> **Task description**
Where a line contains "874x917 pixels.", start there and write out that line and each one after it, word for word, through the final line of the entries; add nothing else.

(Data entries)
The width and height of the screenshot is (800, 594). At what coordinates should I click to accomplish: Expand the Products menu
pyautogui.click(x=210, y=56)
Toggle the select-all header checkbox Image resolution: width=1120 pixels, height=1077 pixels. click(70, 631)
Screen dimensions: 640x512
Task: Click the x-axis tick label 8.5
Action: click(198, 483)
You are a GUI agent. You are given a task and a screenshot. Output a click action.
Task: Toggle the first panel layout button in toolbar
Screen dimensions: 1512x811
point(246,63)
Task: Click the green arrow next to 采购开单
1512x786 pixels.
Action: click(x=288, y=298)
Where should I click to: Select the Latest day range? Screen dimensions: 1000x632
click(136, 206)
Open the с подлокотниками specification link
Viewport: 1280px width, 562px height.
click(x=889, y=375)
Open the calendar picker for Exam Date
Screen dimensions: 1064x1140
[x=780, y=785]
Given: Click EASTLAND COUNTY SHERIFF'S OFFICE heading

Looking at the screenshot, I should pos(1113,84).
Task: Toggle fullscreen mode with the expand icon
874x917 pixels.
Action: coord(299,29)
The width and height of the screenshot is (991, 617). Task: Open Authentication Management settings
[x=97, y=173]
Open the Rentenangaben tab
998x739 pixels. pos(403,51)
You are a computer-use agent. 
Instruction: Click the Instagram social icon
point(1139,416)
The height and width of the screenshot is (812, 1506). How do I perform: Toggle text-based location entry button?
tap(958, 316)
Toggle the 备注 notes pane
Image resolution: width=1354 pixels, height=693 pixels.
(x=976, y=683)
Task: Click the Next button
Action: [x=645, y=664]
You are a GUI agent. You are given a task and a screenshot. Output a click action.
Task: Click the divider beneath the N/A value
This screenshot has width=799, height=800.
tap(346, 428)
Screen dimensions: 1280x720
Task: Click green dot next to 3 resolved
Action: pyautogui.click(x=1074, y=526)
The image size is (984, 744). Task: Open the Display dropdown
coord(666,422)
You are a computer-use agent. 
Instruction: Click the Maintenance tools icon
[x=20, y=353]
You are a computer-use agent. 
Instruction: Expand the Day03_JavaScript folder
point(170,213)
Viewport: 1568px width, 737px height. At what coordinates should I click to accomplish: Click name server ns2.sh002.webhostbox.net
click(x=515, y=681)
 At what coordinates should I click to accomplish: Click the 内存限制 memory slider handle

> **Solution to this task**
874x917 pixels.
Action: coord(299,29)
The width and height of the screenshot is (991, 617). Task: Open Authentication Management settings
[x=97, y=173]
Open the Rentenangaben tab
998x739 pixels. pos(403,51)
You are a computer-use agent. 
Instruction: Click the Instagram social icon
point(1139,416)
The height and width of the screenshot is (812, 1506). How do I perform: Toggle text-based location entry button?
tap(958, 316)
Toggle the 备注 notes pane
Image resolution: width=1354 pixels, height=693 pixels.
(x=976, y=683)
Task: Click the Next button
Action: [x=645, y=664]
You are a GUI agent. You are given a task and a screenshot. Output a click action.
Task: Click the divider beneath the N/A value
This screenshot has width=799, height=800.
tap(346, 428)
Screen dimensions: 1280x720
Task: Click green dot next to 3 resolved
Action: pyautogui.click(x=1074, y=526)
The image size is (984, 744). Task: Open the Display dropdown
coord(666,422)
You are a computer-use agent. 
Instruction: Click the Maintenance tools icon
[x=20, y=353]
You are a computer-use agent. 
Instruction: Expand the Day03_JavaScript folder
point(170,213)
Viewport: 1568px width, 737px height. At what coordinates should I click to accomplish: Click name server ns2.sh002.webhostbox.net
click(x=515, y=681)
 At what coordinates should I click to accomplish: Click the 内存限制 memory slider handle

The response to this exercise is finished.